> [Exercise brief]: Your job with the data below is to output exactly the lines from the one holding "Click orange square" down to the one holding "has width=974, height=600.", both included, and no others.

> [Records provided]:
--- START ---

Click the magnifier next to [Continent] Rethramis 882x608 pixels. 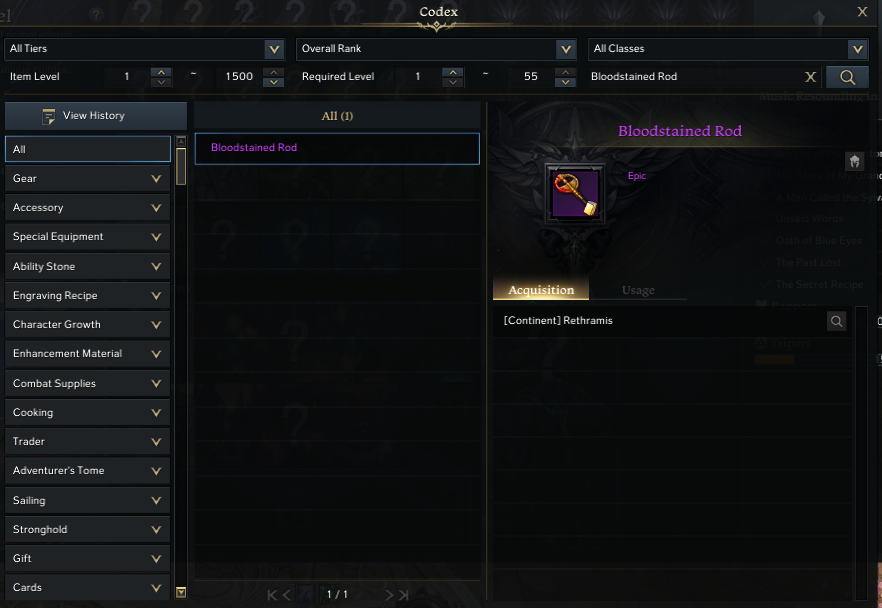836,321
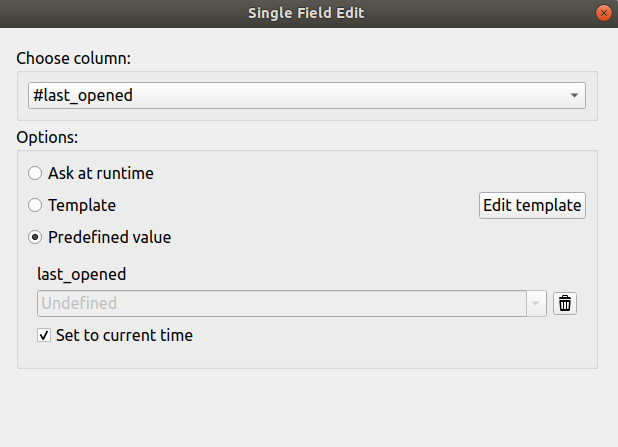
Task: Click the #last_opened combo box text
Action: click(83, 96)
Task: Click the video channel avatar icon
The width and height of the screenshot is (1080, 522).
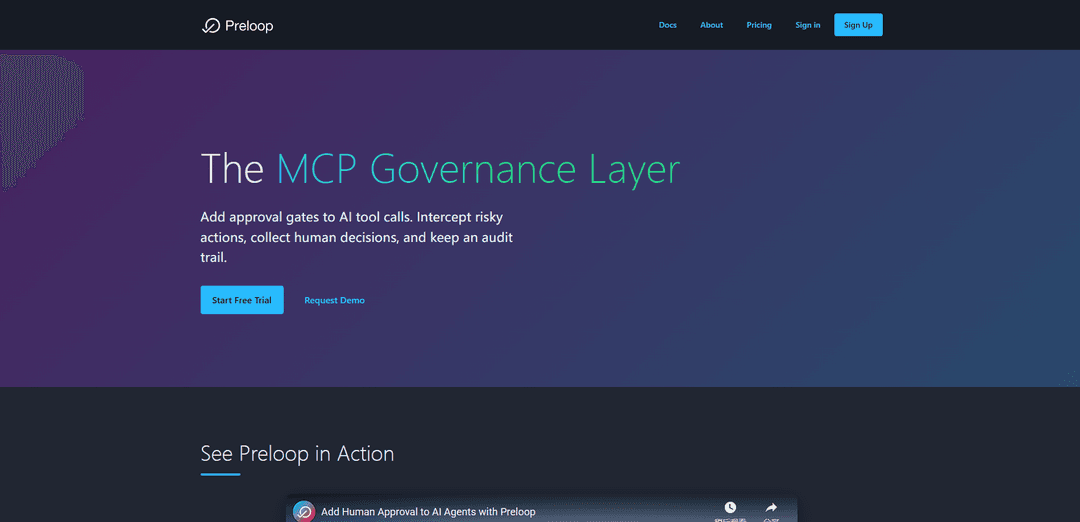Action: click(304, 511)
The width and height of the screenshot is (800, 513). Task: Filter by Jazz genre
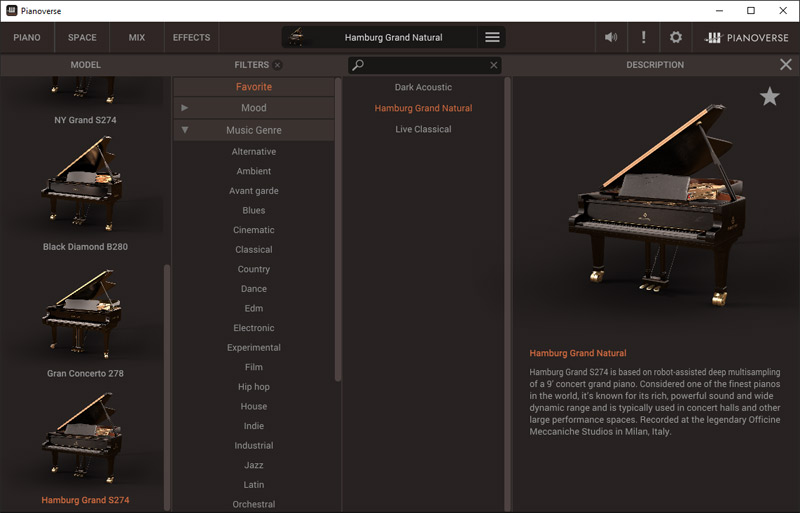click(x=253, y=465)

--- END ---
--- START ---

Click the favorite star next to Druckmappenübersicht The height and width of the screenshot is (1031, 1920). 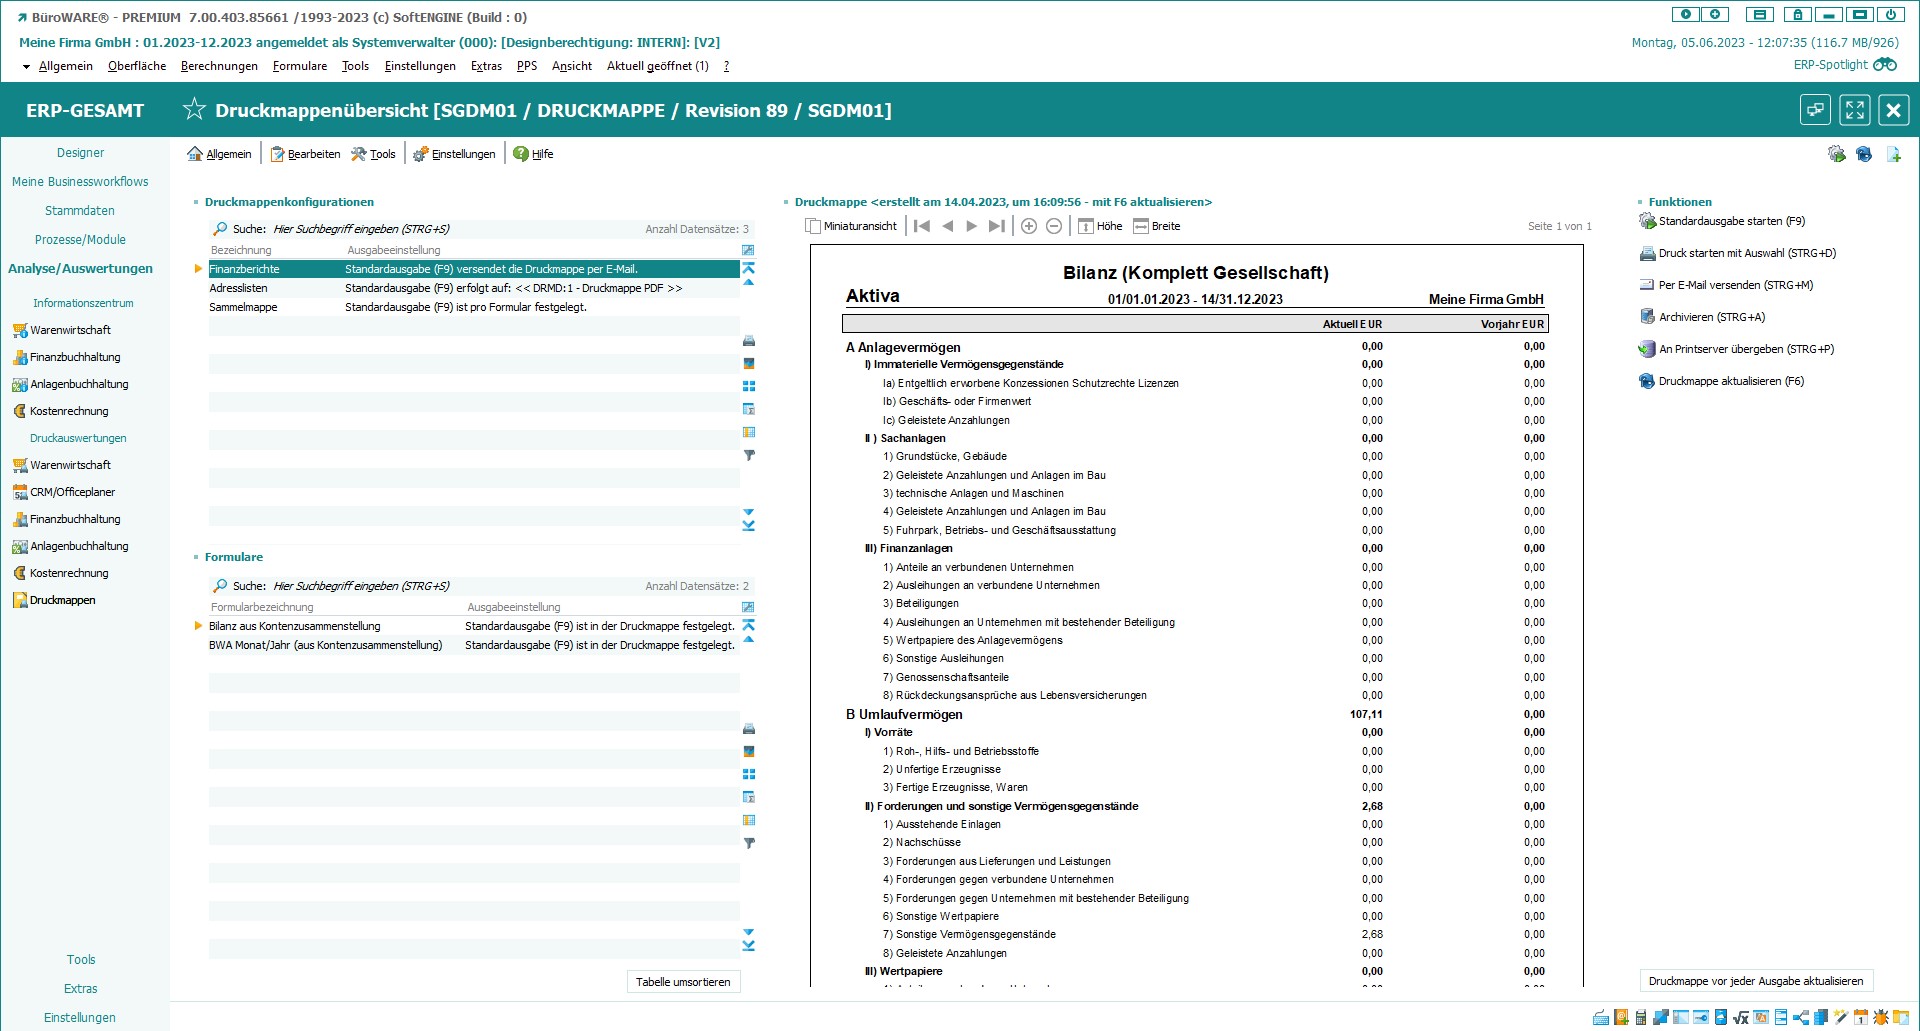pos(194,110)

--- END ---
--- START ---

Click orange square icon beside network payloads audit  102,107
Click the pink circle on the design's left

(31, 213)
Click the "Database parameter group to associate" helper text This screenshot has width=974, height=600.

--- END ---

> [Answer to the exercise]:
Click orange square icon beside network payloads audit  102,107
Click the pink circle on the design's left

(31, 213)
Click the "Database parameter group to associate" helper text This screenshot has width=974, height=600.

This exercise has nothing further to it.